Ireland's member of the European Parliament's The Left group has taken a hammering in the country's local elections. (EPA-EFE/MICK TSIKAS)

News Vote 24

Irish Left on course for hammering in local elections


Ireland’s member of the European Parliament’s Left group, Sinn Féin, looks set to take a hammering in the country’s local elections.

The Irish party, which at one point was expected to come first in the ballot, is reported to have received just 10 per cent of the first preference votes counted, as of writing.

That is less than half that of the two largest government parties, Fianna Fáil (Renew) and Fine Gael (European People’s Party), which are reported to have earned 23 per cent and 23.4 per cent of first preference votes, respectively.

Sinn Féin garnered 24.5 per cent of first preference votes in Ireland’s previous general election.

While the situation for the party is expected to improve as the count continues — estimates suggest it will take several days before the final result for the local elections are known — party leader Mary Lou McDonald has now publicly acknowledged that the group has likley underperformed.

“I am sorry we didn’t do better,” she said.

“I know that we can do better and I am determined that we will do better.”

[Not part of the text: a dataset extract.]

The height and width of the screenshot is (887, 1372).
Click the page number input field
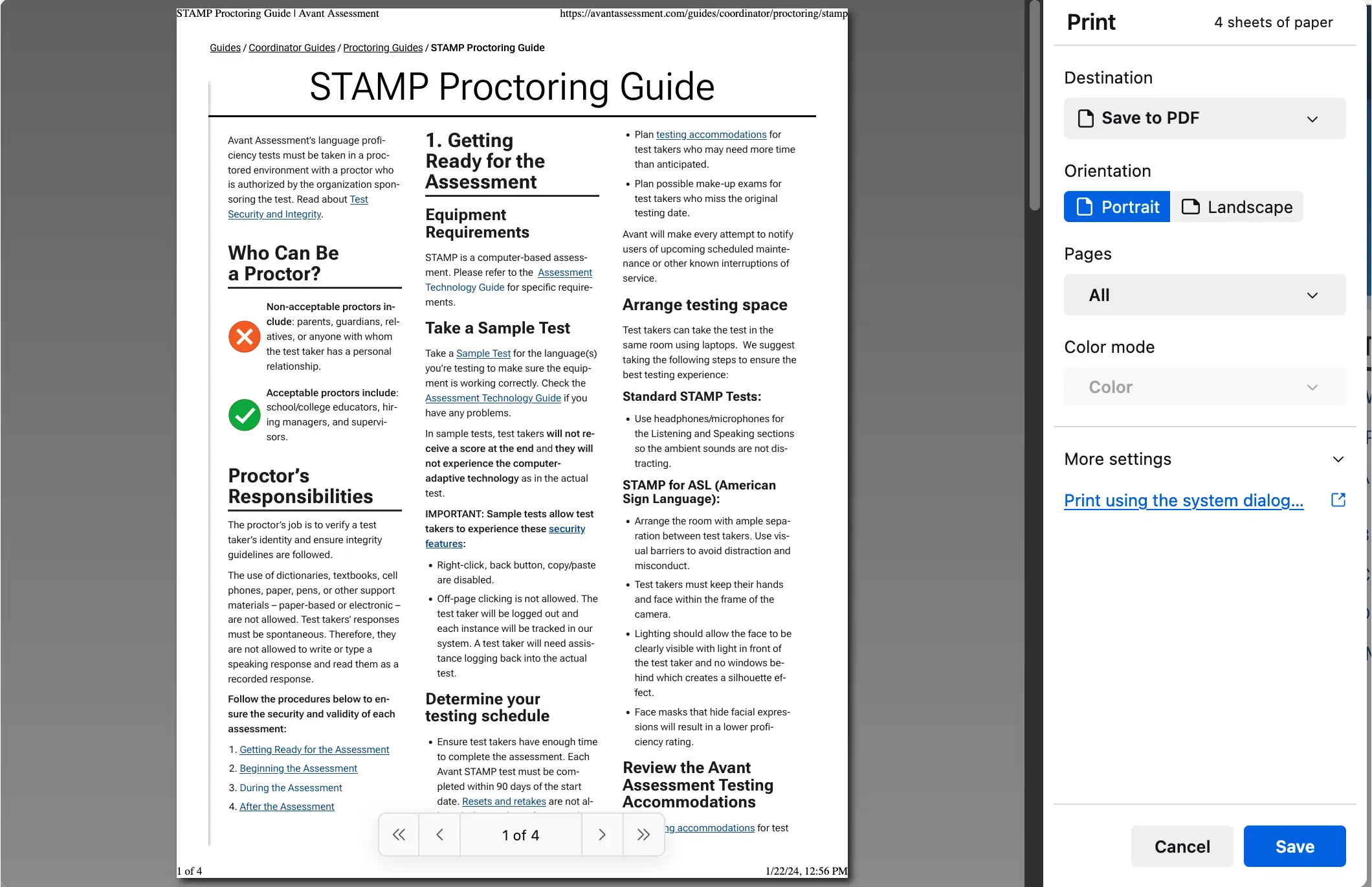(x=521, y=835)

Populist and nationalist candidates running in the country have made sizeable gains.

“Today we’ve taken a huge step on the journey to taking back our nation,” Independent politician Malachy Steenson told one local news outlet shortly after being elected as a councillor in Dublin city.

European Conservatives and Reformists-linked group Independent Ireland has seemingly also landed multiple councillors for the first time, although it is unclear whether the party has gained enough support to land any of the MEP seats it had been predicted to contend for.